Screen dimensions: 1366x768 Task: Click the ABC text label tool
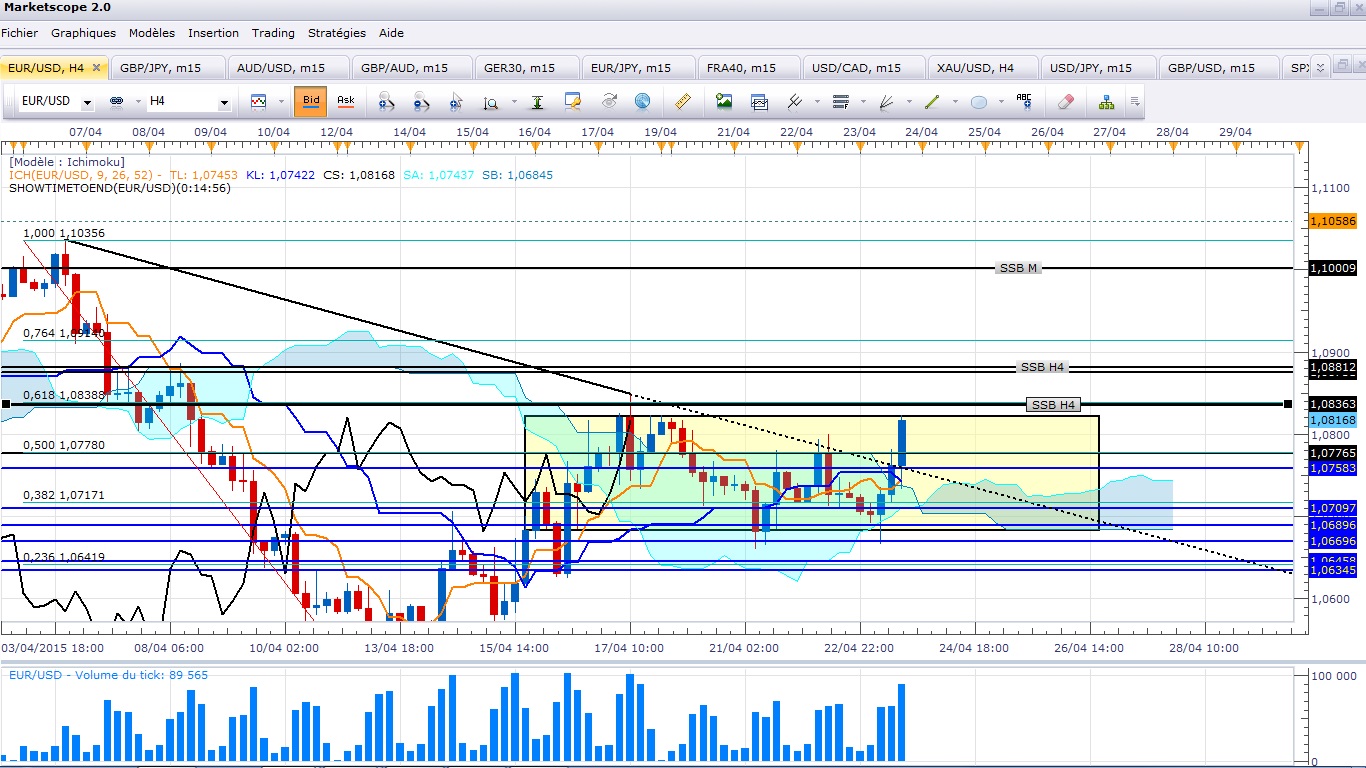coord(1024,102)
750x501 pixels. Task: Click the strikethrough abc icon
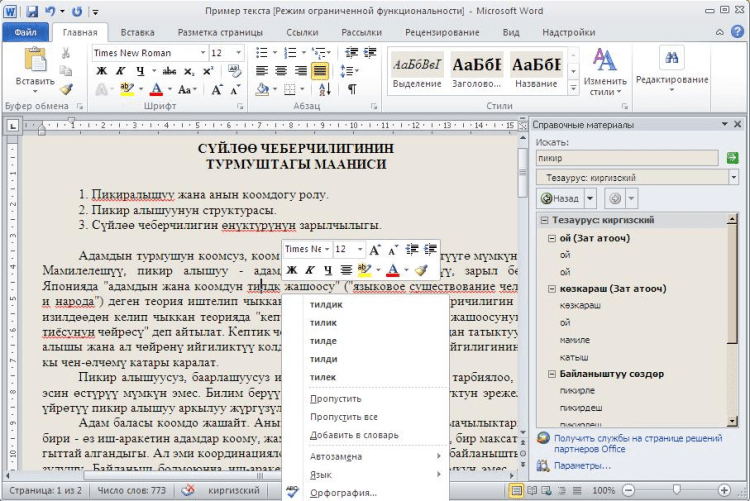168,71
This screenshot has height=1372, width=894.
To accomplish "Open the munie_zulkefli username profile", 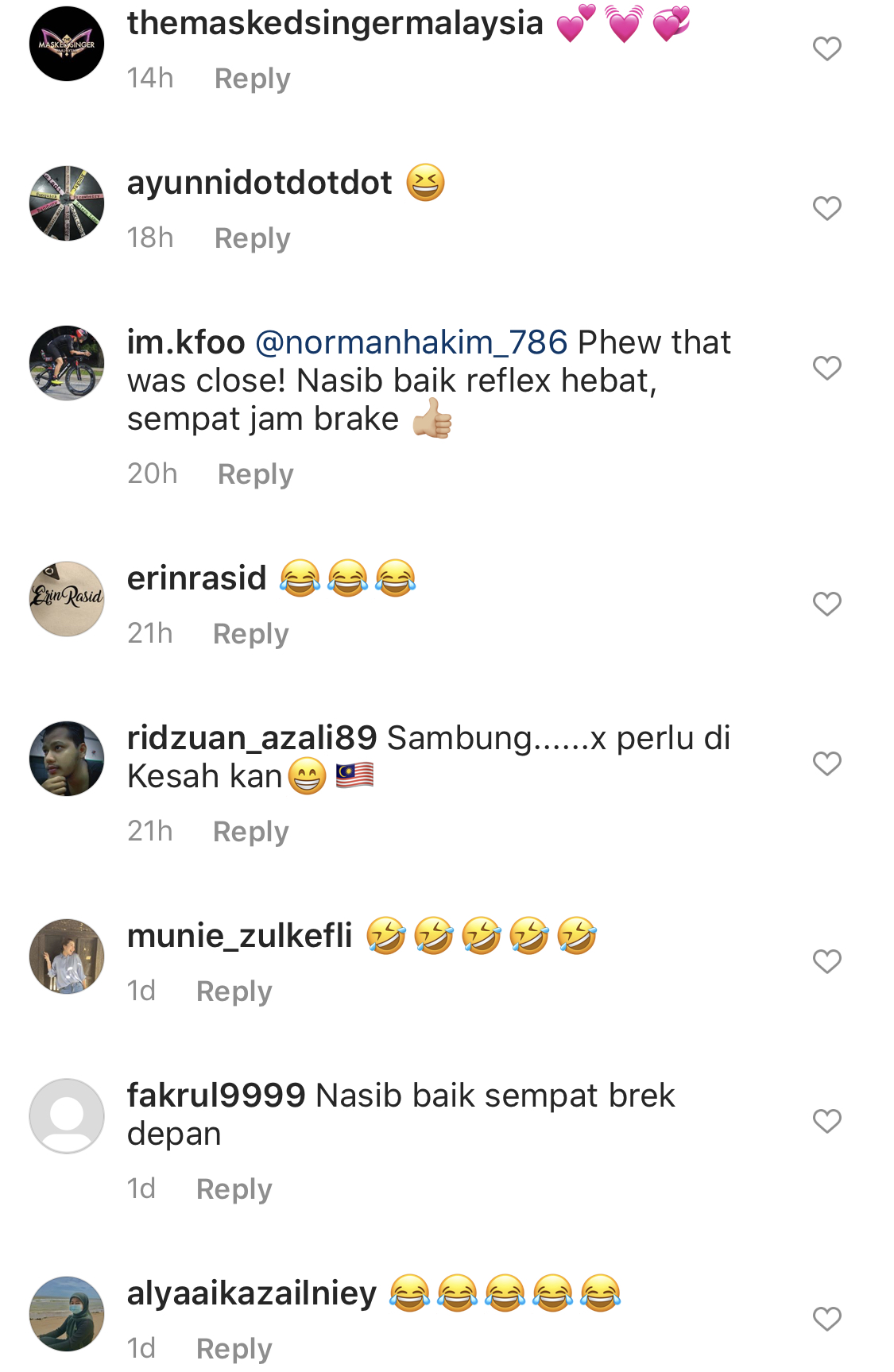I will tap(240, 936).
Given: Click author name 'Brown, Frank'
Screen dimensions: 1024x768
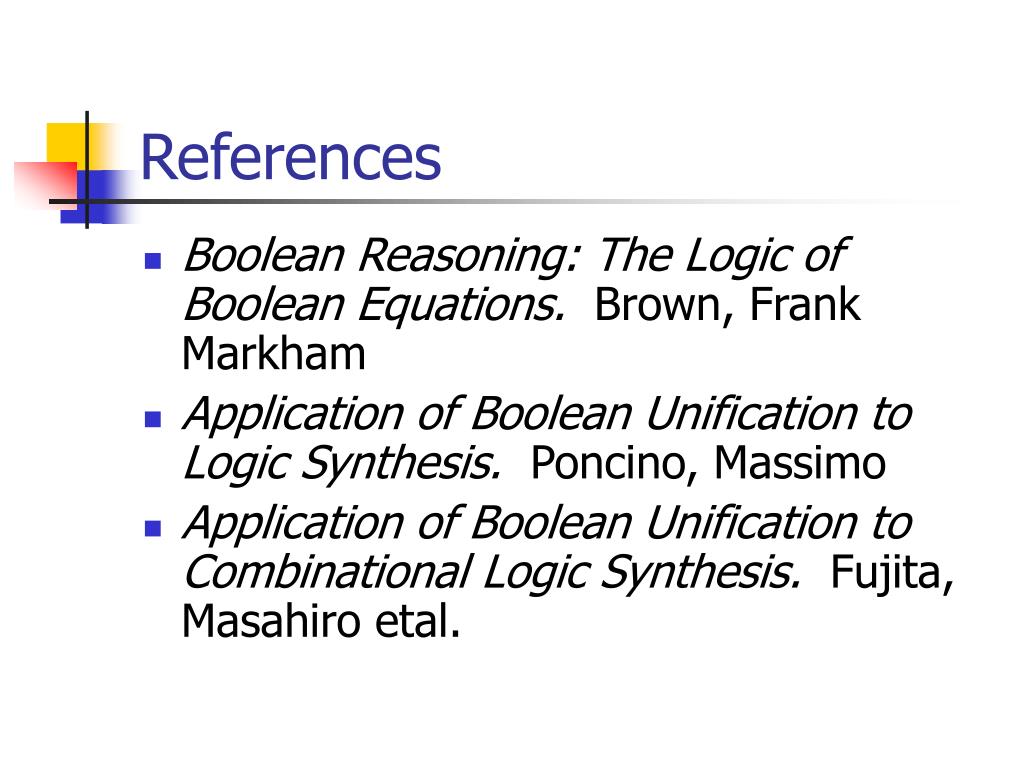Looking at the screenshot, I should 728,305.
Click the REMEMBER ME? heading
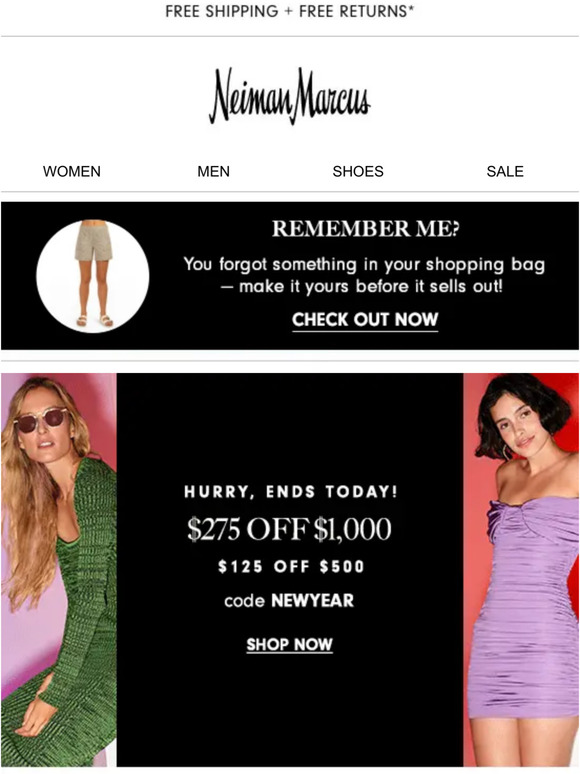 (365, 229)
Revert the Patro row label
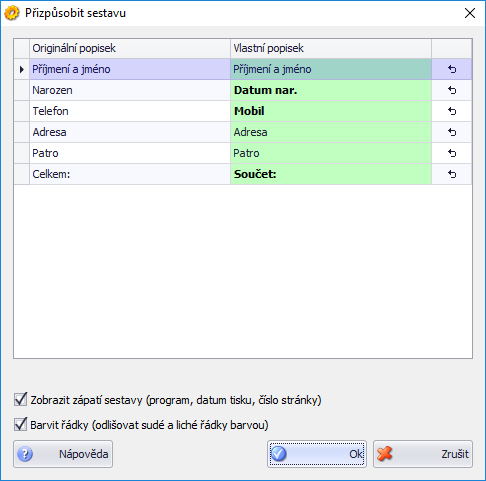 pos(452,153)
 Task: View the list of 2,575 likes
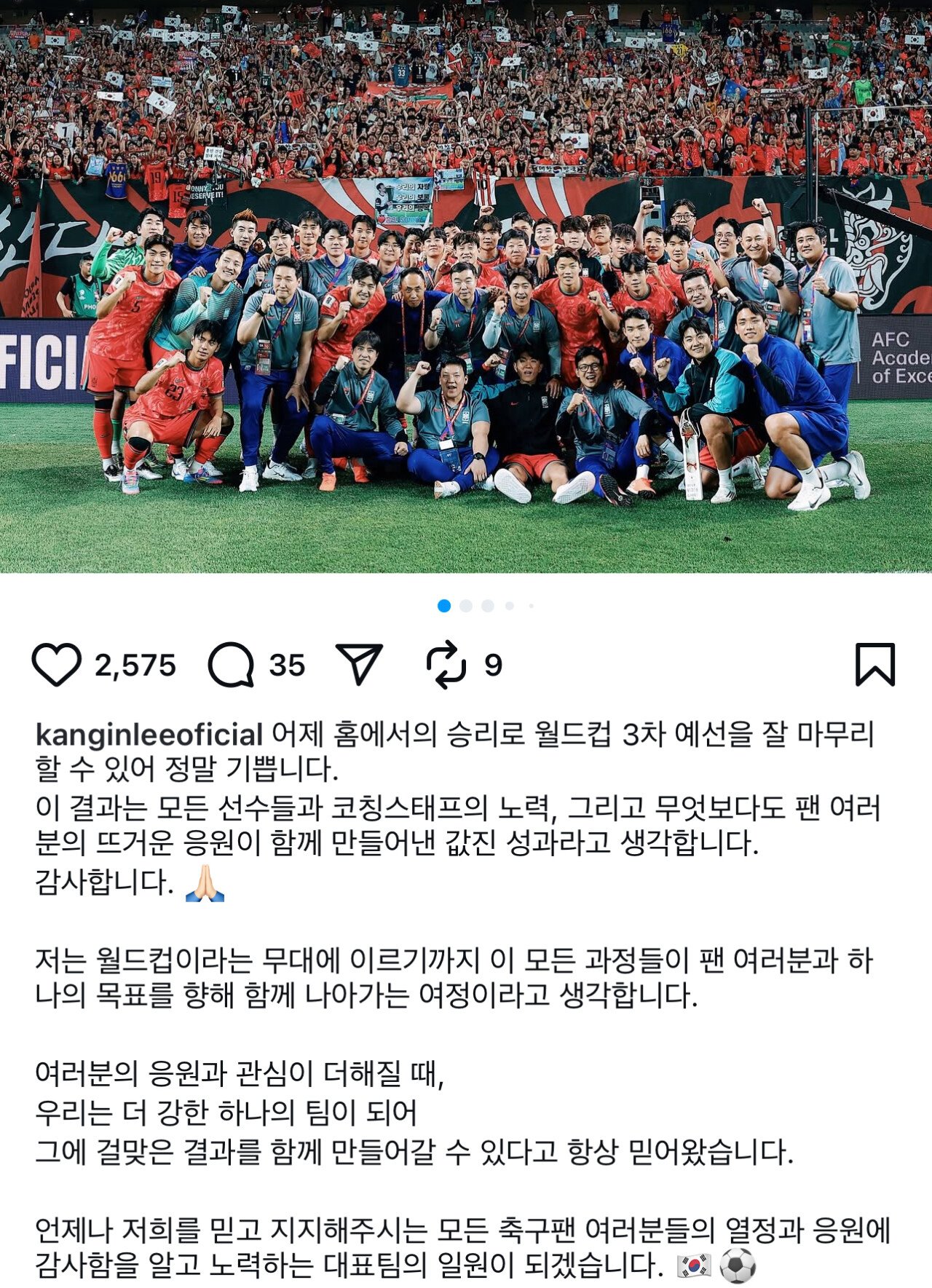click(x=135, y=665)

----

**SCHRIFTLICHE ANWEISUNG**
Kannst du die Auflistung wortgetreu wiederholen, beginnend mit der Zeile, die „Given: Click author name 'Brown, Frank'“ enthält, und endend mit dem Ende der Auflistung, beide Enden eingeschlossen? Lass die Bilder dabei weg.

**DIE ANTWORT**
Given: Click author name 'Brown, Frank'
Screen dimensions: 1024x768
Looking at the screenshot, I should 728,305.
Click the REMEMBER ME? heading
 (365, 229)
Revert the Patro row label
 pos(452,153)
 Task: View the list of 2,575 likes
click(x=135, y=665)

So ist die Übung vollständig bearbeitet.